Aim of the exercise: Please provide the entries below again, word for word.
***** Extracted data *****
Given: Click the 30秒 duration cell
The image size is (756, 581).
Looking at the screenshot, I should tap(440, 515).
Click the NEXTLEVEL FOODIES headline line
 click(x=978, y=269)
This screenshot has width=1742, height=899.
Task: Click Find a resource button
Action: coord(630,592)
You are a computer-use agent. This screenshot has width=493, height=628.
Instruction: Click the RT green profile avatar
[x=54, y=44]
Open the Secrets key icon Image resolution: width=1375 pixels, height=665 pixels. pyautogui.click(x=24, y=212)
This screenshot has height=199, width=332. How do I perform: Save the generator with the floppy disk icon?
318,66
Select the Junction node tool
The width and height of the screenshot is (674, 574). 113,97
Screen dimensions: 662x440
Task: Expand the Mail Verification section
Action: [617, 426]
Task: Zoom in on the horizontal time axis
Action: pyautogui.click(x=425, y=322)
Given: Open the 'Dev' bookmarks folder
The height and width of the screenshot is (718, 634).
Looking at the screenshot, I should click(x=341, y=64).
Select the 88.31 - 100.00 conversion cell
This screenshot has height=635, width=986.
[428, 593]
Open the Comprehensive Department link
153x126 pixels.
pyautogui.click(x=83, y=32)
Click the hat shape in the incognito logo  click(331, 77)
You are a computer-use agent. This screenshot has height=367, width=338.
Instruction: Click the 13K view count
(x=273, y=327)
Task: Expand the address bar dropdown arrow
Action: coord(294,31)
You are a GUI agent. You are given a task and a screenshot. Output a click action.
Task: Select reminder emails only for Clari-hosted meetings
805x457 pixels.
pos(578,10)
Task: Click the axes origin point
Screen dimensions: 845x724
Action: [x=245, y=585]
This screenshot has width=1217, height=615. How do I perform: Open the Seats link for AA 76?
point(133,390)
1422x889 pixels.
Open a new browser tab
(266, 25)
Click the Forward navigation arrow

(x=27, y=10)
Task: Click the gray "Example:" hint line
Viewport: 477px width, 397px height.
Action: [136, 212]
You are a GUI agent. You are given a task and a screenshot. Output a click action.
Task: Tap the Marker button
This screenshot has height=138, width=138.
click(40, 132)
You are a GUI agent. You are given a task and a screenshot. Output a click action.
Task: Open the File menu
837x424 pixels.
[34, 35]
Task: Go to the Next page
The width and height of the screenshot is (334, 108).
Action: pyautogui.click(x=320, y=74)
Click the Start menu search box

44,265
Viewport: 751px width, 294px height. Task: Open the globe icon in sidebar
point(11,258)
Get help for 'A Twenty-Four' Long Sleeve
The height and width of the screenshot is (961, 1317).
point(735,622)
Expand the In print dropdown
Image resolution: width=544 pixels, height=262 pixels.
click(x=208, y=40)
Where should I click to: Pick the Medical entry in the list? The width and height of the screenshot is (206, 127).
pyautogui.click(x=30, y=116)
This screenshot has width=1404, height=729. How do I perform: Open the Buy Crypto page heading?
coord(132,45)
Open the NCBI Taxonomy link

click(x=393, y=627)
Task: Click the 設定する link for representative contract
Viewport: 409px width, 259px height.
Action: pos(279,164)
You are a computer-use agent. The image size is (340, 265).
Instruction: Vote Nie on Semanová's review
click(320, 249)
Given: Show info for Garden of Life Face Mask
*****
Answer section:
Given: Click the 30秒 duration cell
The image size is (756, 581).
Looking at the screenshot, I should tap(440, 515).
Click the NEXTLEVEL FOODIES headline line
 click(x=978, y=269)
This screenshot has width=1742, height=899.
Task: Click Find a resource button
Action: coord(630,592)
You are a computer-use agent. This screenshot has width=493, height=628.
Instruction: Click the RT green profile avatar
[x=54, y=44]
Open the Secrets key icon Image resolution: width=1375 pixels, height=665 pixels. pyautogui.click(x=24, y=212)
This screenshot has height=199, width=332. How do I perform: Save the generator with the floppy disk icon?
318,66
Select the Junction node tool
The width and height of the screenshot is (674, 574). 113,97
Screen dimensions: 662x440
Task: Expand the Mail Verification section
Action: [617, 426]
Task: Zoom in on the horizontal time axis
Action: pyautogui.click(x=425, y=322)
Given: Open the 'Dev' bookmarks folder
The height and width of the screenshot is (718, 634).
Looking at the screenshot, I should click(x=341, y=64).
Select the 88.31 - 100.00 conversion cell
This screenshot has height=635, width=986.
[428, 593]
Open the Comprehensive Department link
153x126 pixels.
pyautogui.click(x=83, y=32)
Click the hat shape in the incognito logo  click(331, 77)
You are a computer-use agent. This screenshot has height=367, width=338.
Instruction: Click the 13K view count
(x=273, y=327)
Task: Expand the address bar dropdown arrow
Action: coord(294,31)
You are a GUI agent. You are given a task and a screenshot. Output a click action.
Task: Select reminder emails only for Clari-hosted meetings
805x457 pixels.
pos(578,10)
Task: Click the axes origin point
Screen dimensions: 845x724
Action: [x=245, y=585]
This screenshot has width=1217, height=615. How do I perform: Open the Seats link for AA 76?
point(133,390)
1422x889 pixels.
Open a new browser tab
(266, 25)
Click the Forward navigation arrow

(x=27, y=10)
Task: Click the gray "Example:" hint line
Viewport: 477px width, 397px height.
Action: [136, 212]
You are a GUI agent. You are given a task and a screenshot. Output a click action.
Task: Tap the Marker button
This screenshot has height=138, width=138.
click(40, 132)
You are a GUI agent. You are given a task and a screenshot. Output a click action.
Task: Open the File menu
837x424 pixels.
[34, 35]
Task: Go to the Next page
The width and height of the screenshot is (334, 108).
Action: pyautogui.click(x=320, y=74)
Click the Start menu search box

44,265
Viewport: 751px width, 294px height. Task: Open the globe icon in sidebar
point(11,258)
Get help for 'A Twenty-Four' Long Sleeve
The height and width of the screenshot is (961, 1317).
point(735,622)
Expand the In print dropdown
Image resolution: width=544 pixels, height=262 pixels.
click(x=208, y=40)
Where should I click to: Pick the Medical entry in the list? The width and height of the screenshot is (206, 127).
pyautogui.click(x=30, y=116)
This screenshot has width=1404, height=729. How do I perform: Open the Buy Crypto page heading?
coord(132,45)
Open the NCBI Taxonomy link

click(x=393, y=627)
Task: Click the 設定する link for representative contract
Viewport: 409px width, 259px height.
Action: pos(279,164)
You are a computer-use agent. The image size is (340, 265).
Instruction: Vote Nie on Semanová's review
click(320, 249)
Given: Show info for Garden of Life Face Mask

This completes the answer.